Where? 125km/one and a half hours’ drive south of Salzburg at the ski resort of Katschberg

What? Slightly cheating, this isn’t a Christmas market but an Adventweg or Advent trail. It’s a 1km walk out of Katschberg town to Gasthof Bacher (there is a shuttle bus for 2.50EUR) before you start the 2.5km Wichtel Trail through the woods. For the Wichtel Trail, you can also take a horse-drawn sleigh (22EUR each). The final part is the Advent Trail, a round 2km trail with various sheds offering teddy bear making, sing-alongs and story-telling. 

Glühwein? Yes but not frequent. If you pay the full 10EUR entry charge, you get a free thermos mug that is filled at hot tea stands along the way. If you just pay 5EUR entry, you get no mug and they won’t fill your own at the tea stations. 

Food? More limited than I expected. There was Gasthof Bacher at the start of the Wichtel Trail, another guesthouse at the end before you enter the Advent Trail, and one guesthouse on the Advent Trail itself.
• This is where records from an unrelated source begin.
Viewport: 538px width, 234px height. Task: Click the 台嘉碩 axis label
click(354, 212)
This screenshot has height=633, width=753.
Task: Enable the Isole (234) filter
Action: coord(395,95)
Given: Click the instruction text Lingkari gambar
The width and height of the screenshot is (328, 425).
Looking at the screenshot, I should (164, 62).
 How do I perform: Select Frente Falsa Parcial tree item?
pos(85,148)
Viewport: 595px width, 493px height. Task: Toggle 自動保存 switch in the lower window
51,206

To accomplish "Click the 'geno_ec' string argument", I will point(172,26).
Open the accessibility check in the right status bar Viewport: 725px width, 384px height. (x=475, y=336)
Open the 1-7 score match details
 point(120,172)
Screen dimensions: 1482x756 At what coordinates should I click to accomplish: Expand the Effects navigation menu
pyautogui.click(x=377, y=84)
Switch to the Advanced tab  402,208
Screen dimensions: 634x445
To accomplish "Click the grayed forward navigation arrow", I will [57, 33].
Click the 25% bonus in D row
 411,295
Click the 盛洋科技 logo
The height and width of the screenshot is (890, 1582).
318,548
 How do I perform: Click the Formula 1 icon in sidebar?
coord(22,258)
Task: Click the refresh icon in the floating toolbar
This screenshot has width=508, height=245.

I was expecting the usual small stands of hot chestnuts and sausages but these didn’t feature. 

Anything special? Yes but this isn’t about the markets, it is about the walk and the experience.

It’s important to set the expectations right for this one. This is not a market crammed with wooden decorations to buy. This is a magical walk through dusk and darkness semi-lit by lanterns. Bring a head torch, good hiking boots and hiking poles along with a sled if you have any children for when they get tired walking. You are surrounded by wood, mountains and the sounds of sleigh bells before you reach your end goal of the Advent Trail. My guest researchers were not German speakers so there was little for us on the Advent Trail itself and the sheds with closed doors were a bit intimidating to enter. However, it felt more like a true Christmas pilgrimage, focussing on the message and meaning of the season rather than on consumerism. If you want something away from tourists, hidden in the mountains, this one is for you. If you want those gifts and to stand around with glühwein, then maybe not. 

WOLFGANGSEE

Where? Around Wolfgangsee, a lake in the Salzkammergut (the Austrian Lake District) 35km east of Salzburg. Take a bus to St. Gilgen and get the boat from there. Try to stay until after dark: it looks lovely with the giant candle illuminated on the lake at St Wolfgang. 

What? There are three markets in different settlements around the lake: to the west end of the lake, St. Gilgen; in the middle, St Wolfgang; and at the east end, Strobl. They are open on different days so check this while planning your visit. The three are linked by boat criss-crossing the lake: check the schedules here

Glühwein? Many opportunities: we took ours at a hotel with sheepskin rugs overlooking the lake. 

Food? A great selection: I was delighted to find treats of Gröst’l (Tirolean dish of fried potatoes, meat and caraway seeds topped with a fried egg) and Käsespatzle (egg pasta and melted cheese with fried onion). 

Anything special? Those familiar with The White Horse Inn/Weissen Rössl operetta will know that this region was made famous in a way similar to The Sound of Music: the guesthouse is still open. 

Unfortunately, only the St Wolfgang market was open on the day we visited. Taking the bus and the boat is relatively expensive but the views on the water are wonderful. if I did it again, I would get off a stop early (the stop for the railway when it is running up Schafberg) and walk into town along the lake. Once in the village, you have many of the usual stalls but you also find a life-size Nativity scene featuring well-loved figures of the Newly Weds and the Fat Man, a petting zoo of alpacas, and many cute village shops selling everything from soaps to baby lederhosen to glacier herb gins. After seeing the stalls, we watched the sun go down behind the mountains. This place is certainly worth a visit: adding on the other two markets may take longer than one day though.